* Dataset content *

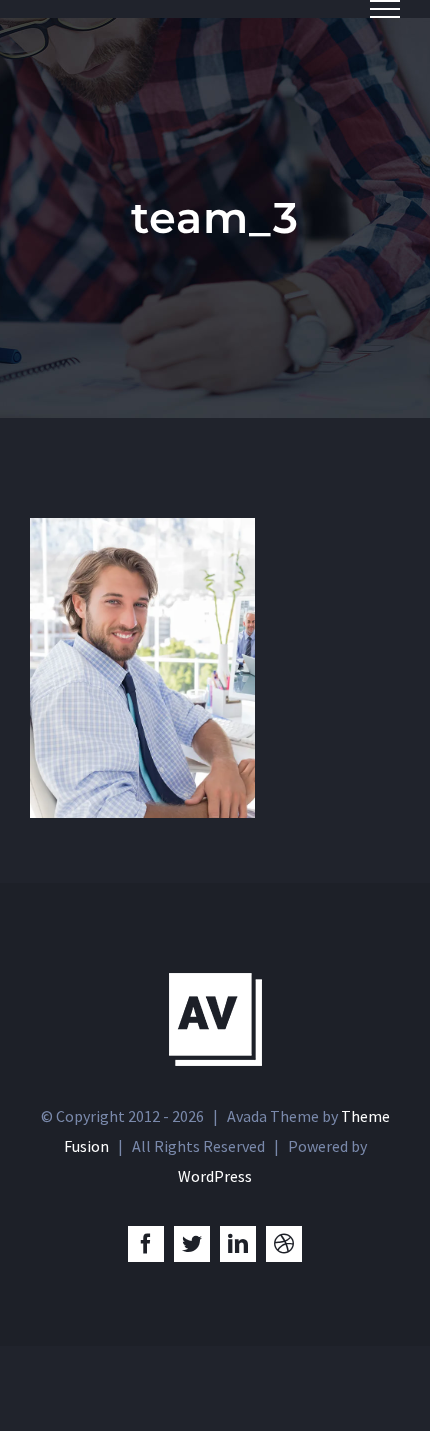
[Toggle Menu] (385, 9)
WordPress (215, 1176)
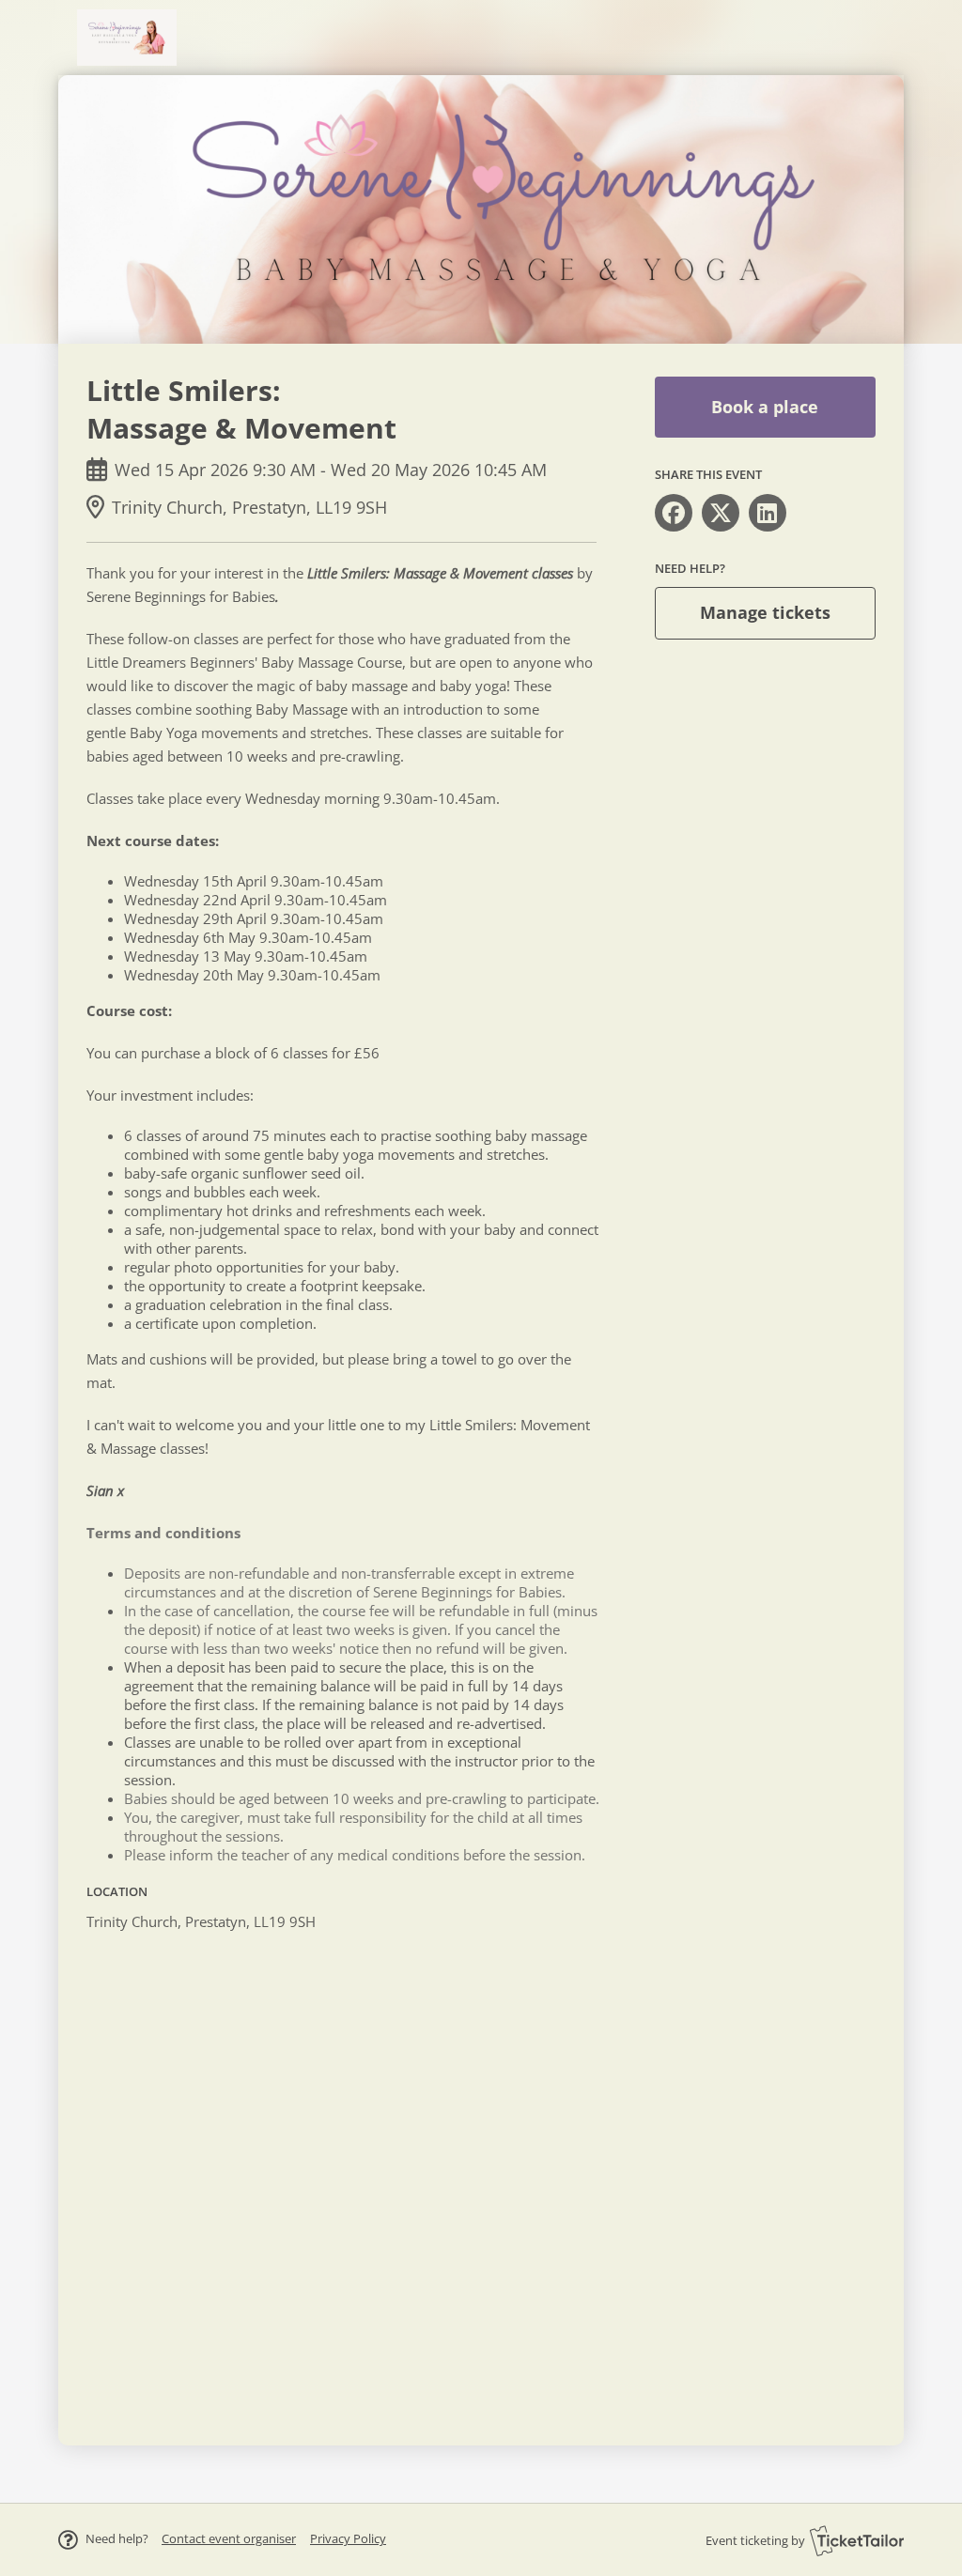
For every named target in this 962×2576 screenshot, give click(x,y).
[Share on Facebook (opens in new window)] (673, 513)
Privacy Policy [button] (348, 2538)
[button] (229, 2538)
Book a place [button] (764, 406)
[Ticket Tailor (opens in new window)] (857, 2540)
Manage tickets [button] (765, 612)
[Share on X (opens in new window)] (720, 513)
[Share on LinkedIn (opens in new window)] (767, 513)
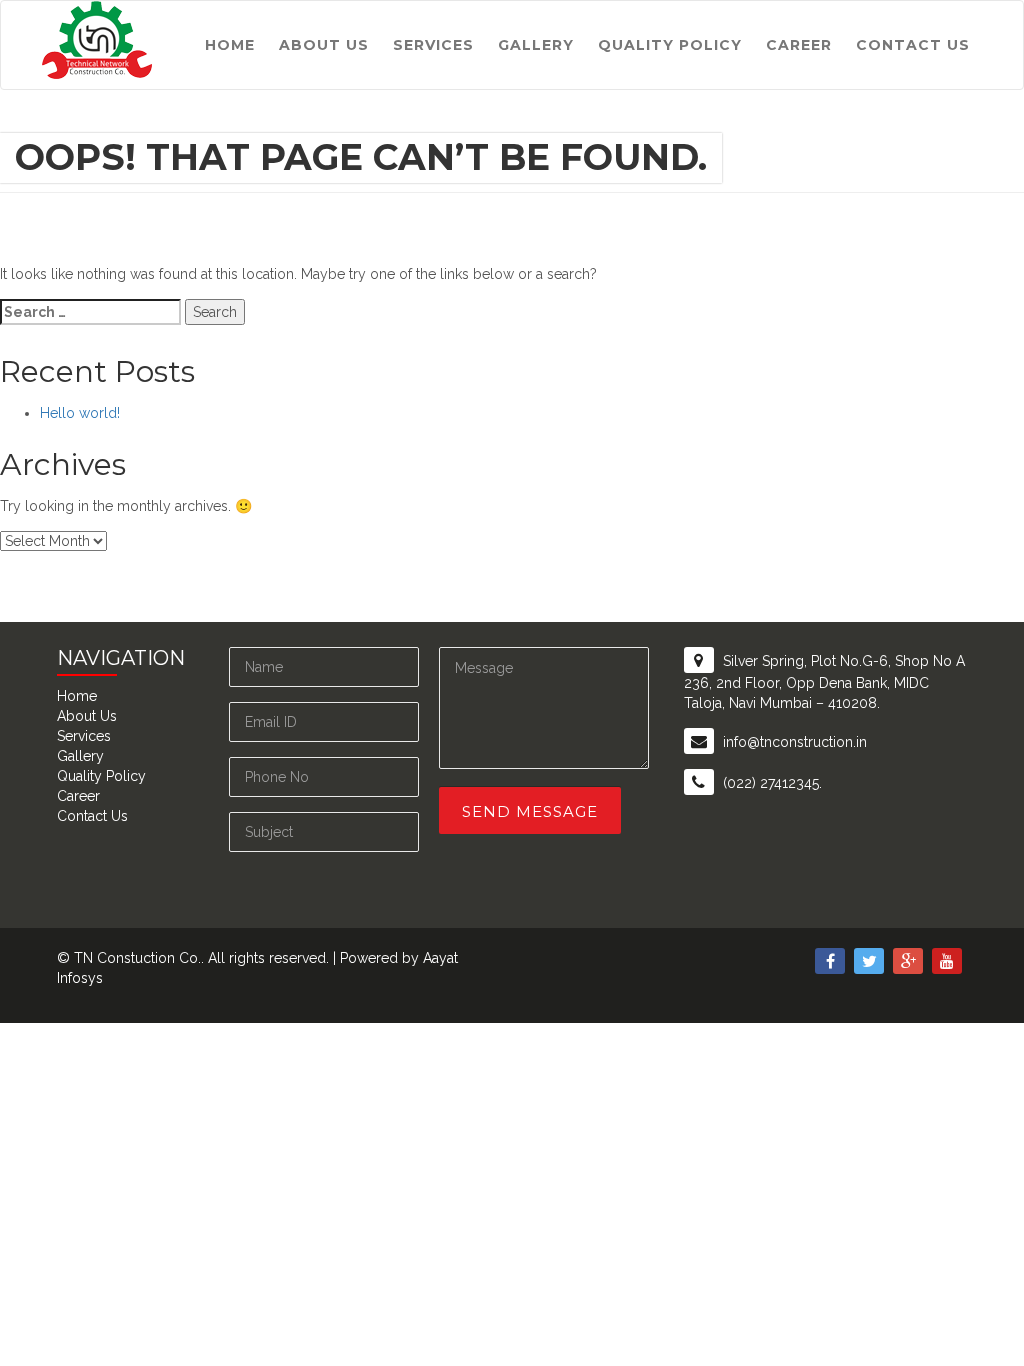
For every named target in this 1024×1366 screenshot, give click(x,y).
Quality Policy (670, 45)
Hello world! (80, 413)
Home (230, 45)
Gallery (536, 45)
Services (433, 45)
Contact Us (913, 45)
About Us (324, 45)
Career (799, 45)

* Task item *
Take each line above that contains "screenshot" and copy it out.

* Solution below *
For every named target in this 962×2576 screenshot, give click(x,y).
For every named target in this 1024×1366 screenshot, give click(x,y).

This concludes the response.